▸ Data excerpts

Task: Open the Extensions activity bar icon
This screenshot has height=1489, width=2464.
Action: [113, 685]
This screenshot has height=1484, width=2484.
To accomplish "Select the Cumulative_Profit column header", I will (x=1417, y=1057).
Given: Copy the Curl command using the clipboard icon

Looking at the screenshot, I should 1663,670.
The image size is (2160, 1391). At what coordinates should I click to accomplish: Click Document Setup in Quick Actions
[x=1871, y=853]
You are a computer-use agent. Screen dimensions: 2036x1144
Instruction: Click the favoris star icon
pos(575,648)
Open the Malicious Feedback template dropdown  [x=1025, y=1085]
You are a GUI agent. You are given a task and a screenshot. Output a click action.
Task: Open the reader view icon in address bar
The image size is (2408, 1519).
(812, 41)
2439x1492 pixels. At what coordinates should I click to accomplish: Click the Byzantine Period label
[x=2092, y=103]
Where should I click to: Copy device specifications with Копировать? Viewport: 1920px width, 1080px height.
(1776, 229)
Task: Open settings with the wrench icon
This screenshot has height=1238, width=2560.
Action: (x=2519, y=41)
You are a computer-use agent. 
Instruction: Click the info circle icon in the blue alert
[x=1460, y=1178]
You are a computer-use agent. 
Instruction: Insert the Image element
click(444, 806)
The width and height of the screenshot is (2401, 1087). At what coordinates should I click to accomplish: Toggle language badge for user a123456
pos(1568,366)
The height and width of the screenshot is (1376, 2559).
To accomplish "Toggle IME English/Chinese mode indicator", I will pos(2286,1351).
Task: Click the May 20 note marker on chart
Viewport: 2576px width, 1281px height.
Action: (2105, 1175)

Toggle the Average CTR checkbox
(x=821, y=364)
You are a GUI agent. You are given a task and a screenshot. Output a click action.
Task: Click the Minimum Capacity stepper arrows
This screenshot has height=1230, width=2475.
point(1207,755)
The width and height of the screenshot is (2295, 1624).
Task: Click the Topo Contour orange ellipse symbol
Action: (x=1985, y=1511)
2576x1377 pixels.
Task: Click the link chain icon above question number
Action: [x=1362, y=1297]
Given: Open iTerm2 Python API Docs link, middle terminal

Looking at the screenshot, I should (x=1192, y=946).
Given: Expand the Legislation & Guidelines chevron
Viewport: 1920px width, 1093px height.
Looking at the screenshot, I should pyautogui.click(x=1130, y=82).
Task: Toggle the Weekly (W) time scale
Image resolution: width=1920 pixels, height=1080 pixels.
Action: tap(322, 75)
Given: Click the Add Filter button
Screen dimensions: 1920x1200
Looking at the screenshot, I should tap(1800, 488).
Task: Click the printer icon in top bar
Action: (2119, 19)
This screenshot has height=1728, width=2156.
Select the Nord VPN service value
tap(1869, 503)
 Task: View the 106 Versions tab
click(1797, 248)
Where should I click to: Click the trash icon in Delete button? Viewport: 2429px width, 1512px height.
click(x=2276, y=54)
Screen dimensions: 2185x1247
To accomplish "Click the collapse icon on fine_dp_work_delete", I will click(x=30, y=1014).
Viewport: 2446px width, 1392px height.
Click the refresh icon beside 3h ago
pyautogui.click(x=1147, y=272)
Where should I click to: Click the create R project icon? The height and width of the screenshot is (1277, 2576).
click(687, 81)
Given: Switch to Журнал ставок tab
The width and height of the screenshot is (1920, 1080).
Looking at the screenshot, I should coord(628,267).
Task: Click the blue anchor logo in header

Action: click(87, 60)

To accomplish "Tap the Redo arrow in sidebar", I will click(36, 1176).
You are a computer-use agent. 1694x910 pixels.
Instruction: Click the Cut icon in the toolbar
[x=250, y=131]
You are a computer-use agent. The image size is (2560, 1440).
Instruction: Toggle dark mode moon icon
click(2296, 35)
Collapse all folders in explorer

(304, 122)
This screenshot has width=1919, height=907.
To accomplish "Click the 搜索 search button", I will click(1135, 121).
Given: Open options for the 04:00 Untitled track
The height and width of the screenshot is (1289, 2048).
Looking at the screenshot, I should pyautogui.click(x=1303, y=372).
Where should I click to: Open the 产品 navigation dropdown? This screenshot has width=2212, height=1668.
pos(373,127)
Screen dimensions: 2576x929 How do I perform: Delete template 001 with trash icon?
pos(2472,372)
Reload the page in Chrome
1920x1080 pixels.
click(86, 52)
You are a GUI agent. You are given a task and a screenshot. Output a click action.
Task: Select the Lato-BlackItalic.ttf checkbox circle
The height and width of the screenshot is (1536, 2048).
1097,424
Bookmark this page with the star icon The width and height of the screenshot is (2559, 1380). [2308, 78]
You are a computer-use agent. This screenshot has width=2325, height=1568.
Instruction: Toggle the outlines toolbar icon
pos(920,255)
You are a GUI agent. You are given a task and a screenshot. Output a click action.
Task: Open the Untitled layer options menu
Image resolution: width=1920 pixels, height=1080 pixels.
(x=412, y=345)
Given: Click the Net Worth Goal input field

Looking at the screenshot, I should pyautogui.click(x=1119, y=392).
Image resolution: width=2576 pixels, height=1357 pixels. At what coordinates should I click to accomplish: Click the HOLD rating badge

▸ Aim of the exercise
Scan the lines above for the word "Untitled". Return each one that has it.

▸ Response to the task
Given: Open options for the 04:00 Untitled track
Task: Open the Untitled layer options menu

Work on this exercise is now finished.